Dataset entries:
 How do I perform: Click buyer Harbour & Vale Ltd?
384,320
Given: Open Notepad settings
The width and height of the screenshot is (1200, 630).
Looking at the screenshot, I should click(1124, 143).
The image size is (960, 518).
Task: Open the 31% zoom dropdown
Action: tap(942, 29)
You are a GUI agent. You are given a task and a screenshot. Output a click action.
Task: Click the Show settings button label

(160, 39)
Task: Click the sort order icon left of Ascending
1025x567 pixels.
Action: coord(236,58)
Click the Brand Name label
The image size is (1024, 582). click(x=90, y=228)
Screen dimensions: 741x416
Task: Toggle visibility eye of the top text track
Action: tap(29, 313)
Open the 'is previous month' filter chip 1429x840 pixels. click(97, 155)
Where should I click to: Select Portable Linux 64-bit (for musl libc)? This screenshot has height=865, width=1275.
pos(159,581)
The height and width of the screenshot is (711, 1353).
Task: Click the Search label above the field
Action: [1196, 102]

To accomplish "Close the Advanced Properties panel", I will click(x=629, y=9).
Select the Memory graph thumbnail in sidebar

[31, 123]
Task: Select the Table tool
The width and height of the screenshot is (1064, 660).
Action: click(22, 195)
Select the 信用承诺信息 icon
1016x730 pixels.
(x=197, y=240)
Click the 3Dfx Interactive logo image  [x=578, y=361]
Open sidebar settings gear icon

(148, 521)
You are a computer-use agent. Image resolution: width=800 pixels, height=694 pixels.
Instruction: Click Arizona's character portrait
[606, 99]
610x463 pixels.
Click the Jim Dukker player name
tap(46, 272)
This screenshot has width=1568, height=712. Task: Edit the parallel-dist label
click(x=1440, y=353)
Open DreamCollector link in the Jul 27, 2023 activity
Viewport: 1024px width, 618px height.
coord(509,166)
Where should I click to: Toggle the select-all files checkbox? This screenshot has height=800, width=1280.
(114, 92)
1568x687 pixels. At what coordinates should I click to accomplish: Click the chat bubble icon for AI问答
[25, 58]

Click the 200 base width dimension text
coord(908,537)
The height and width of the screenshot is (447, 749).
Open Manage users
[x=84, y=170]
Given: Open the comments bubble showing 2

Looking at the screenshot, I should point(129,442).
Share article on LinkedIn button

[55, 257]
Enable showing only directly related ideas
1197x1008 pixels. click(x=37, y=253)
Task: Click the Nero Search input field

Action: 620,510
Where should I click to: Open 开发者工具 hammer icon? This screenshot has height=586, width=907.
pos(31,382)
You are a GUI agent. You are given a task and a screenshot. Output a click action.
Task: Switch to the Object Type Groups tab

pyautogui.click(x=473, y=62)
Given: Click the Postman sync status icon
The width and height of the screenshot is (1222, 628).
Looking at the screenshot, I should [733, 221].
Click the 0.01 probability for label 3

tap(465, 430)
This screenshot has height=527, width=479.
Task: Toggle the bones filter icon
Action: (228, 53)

→ **Problem to solve**: Restate the records from above exactly as they read.

→ **Output**:
 How do I perform: Click buyer Harbour & Vale Ltd?
384,320
Given: Open Notepad settings
The width and height of the screenshot is (1200, 630).
Looking at the screenshot, I should click(1124, 143).
The image size is (960, 518).
Task: Open the 31% zoom dropdown
Action: tap(942, 29)
You are a GUI agent. You are given a task and a screenshot. Output a click action.
Task: Click the Show settings button label

(160, 39)
Task: Click the sort order icon left of Ascending
1025x567 pixels.
Action: coord(236,58)
Click the Brand Name label
The image size is (1024, 582). click(x=90, y=228)
Screen dimensions: 741x416
Task: Toggle visibility eye of the top text track
Action: tap(29, 313)
Open the 'is previous month' filter chip 1429x840 pixels. click(97, 155)
Where should I click to: Select Portable Linux 64-bit (for musl libc)? This screenshot has height=865, width=1275.
pos(159,581)
The height and width of the screenshot is (711, 1353).
Task: Click the Search label above the field
Action: [1196, 102]

To accomplish "Close the Advanced Properties panel", I will click(x=629, y=9).
Select the Memory graph thumbnail in sidebar

[31, 123]
Task: Select the Table tool
The width and height of the screenshot is (1064, 660).
Action: click(22, 195)
Select the 信用承诺信息 icon
1016x730 pixels.
(x=197, y=240)
Click the 3Dfx Interactive logo image  [x=578, y=361]
Open sidebar settings gear icon

(148, 521)
You are a computer-use agent. Image resolution: width=800 pixels, height=694 pixels.
Instruction: Click Arizona's character portrait
[606, 99]
610x463 pixels.
Click the Jim Dukker player name
tap(46, 272)
This screenshot has width=1568, height=712. Task: Edit the parallel-dist label
click(x=1440, y=353)
Open DreamCollector link in the Jul 27, 2023 activity
Viewport: 1024px width, 618px height.
coord(509,166)
Where should I click to: Toggle the select-all files checkbox? This screenshot has height=800, width=1280.
(114, 92)
1568x687 pixels. At what coordinates should I click to accomplish: Click the chat bubble icon for AI问答
[25, 58]

Click the 200 base width dimension text
coord(908,537)
The height and width of the screenshot is (447, 749).
Open Manage users
[x=84, y=170]
Given: Open the comments bubble showing 2

Looking at the screenshot, I should point(129,442).
Share article on LinkedIn button

[55, 257]
Enable showing only directly related ideas
1197x1008 pixels. click(x=37, y=253)
Task: Click the Nero Search input field

Action: 620,510
Where should I click to: Open 开发者工具 hammer icon? This screenshot has height=586, width=907.
pos(31,382)
You are a GUI agent. You are given a task and a screenshot. Output a click action.
Task: Switch to the Object Type Groups tab

pyautogui.click(x=473, y=62)
Given: Click the Postman sync status icon
The width and height of the screenshot is (1222, 628).
Looking at the screenshot, I should [733, 221].
Click the 0.01 probability for label 3

tap(465, 430)
This screenshot has height=527, width=479.
Task: Toggle the bones filter icon
Action: (228, 53)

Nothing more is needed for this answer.